Lao K, gripping the steering wheel so hard his knuckles looked like white stones, let out a high-pitched, hysterical laugh.
"It's high-definition, miss! Toppings are time-sensitive. We use thermal imaging to avoid... heavy traffic. And red lights. And... interference!"
Xingcheng didn't look at him. He was staring at the back of Lao K's head with eyes like shards of obsidian. He reached for a pizza box on the floor and ripped it open with a violent snap of cardboard.

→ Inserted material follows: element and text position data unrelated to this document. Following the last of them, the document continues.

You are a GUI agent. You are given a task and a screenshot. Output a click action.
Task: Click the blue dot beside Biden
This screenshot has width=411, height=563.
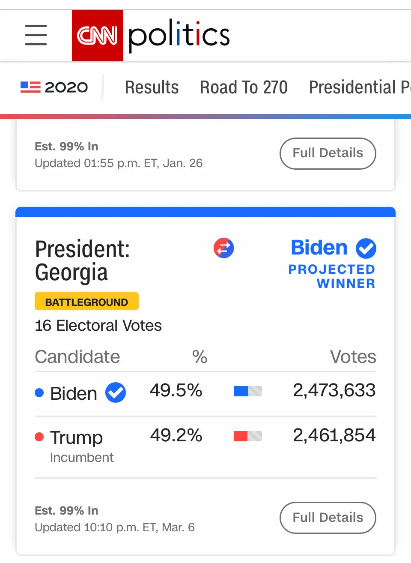click(x=39, y=392)
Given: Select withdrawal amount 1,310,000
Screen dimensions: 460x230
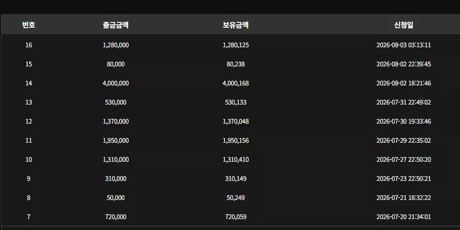Looking at the screenshot, I should 115,159.
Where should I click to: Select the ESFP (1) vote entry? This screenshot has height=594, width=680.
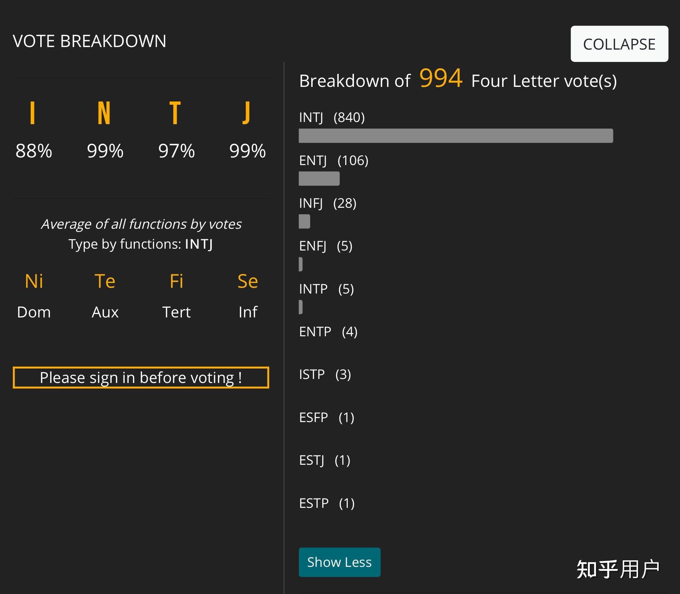[326, 417]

"Eat, Joey," he commanded. He pulled out a slice, the cheese stringing out in oily, orange threads.
He shoved it toward her, his jaw set tight. He was desperate to fill her mouth with food so she'd stop filling the air with questions.
"Stop looking at the monitors and focus on the pepperoni."
Joey took a huge, defiant bite, her eyes never leaving the thermal screens.
"It's a bit salty, Cheng," she mumbled through the food. "And why is your 'friend' wearing a Kevlar vest under a pizza apron? Is the delivery business a war zone in this neighborhood?"
She chewed, but suddenly, her expression shifted. Her brow furrowed as her teeth hit something hard and metallic.
CLINK.
The sound was small, but in the tense silence of the van, it sounded like a gunshot.
Joey reached into her mouth with two greasy fingers, pulling out a small, silver object. She wiped the melted mozzarella off on her sleeve.
Under the blue light of the surveillance screens, a tiny engraving shimmered on the surgical steel: the Lu Syndicate Crest—the wolf entwined with the dragon.
The confusion vanished. It was replaced by a sharp, icy realization that made the blood in her veins turn to slush.
She looked at the chip, then at the "General" in the driver's seat, and finally, she turned her head slowly toward the man sitting beside her.
"Cheng," she whispered, her voice terrifyingly steady. "Why is there a mafia tracking device in my pepperoni? And why does this 'pizza delivery' smell like a crime scene?"
Xingcheng looked at the chip. The "Bob" mask wasn't just slipping; it was gone. He could hear his own heartbeat thundering against his ribs, heavy and rhythmic.
I tried to feed you a lie, Peppercorn, he thought, his gaze darkening. But you were always too smart for the flavor.
Suddenly, a sharp, electronic BEEP tore through the cabin.
"BOSS!" Lao K screamed, his voice cracking with pure terror. "WE'RE BEING RAMMED!"
SLAM.
A black SUV slammed into their side at sixty miles an hour. The pizza box exploded, sending slices flying like shrapnel.
Joey's scream was cut short as the van fishtailed, and Xingcheng reached into the door panel, his fingers closing around the cold, matte-black grip of a suppressed HK VP9.
The car-wash intern was dead. The Shadow King had arrived.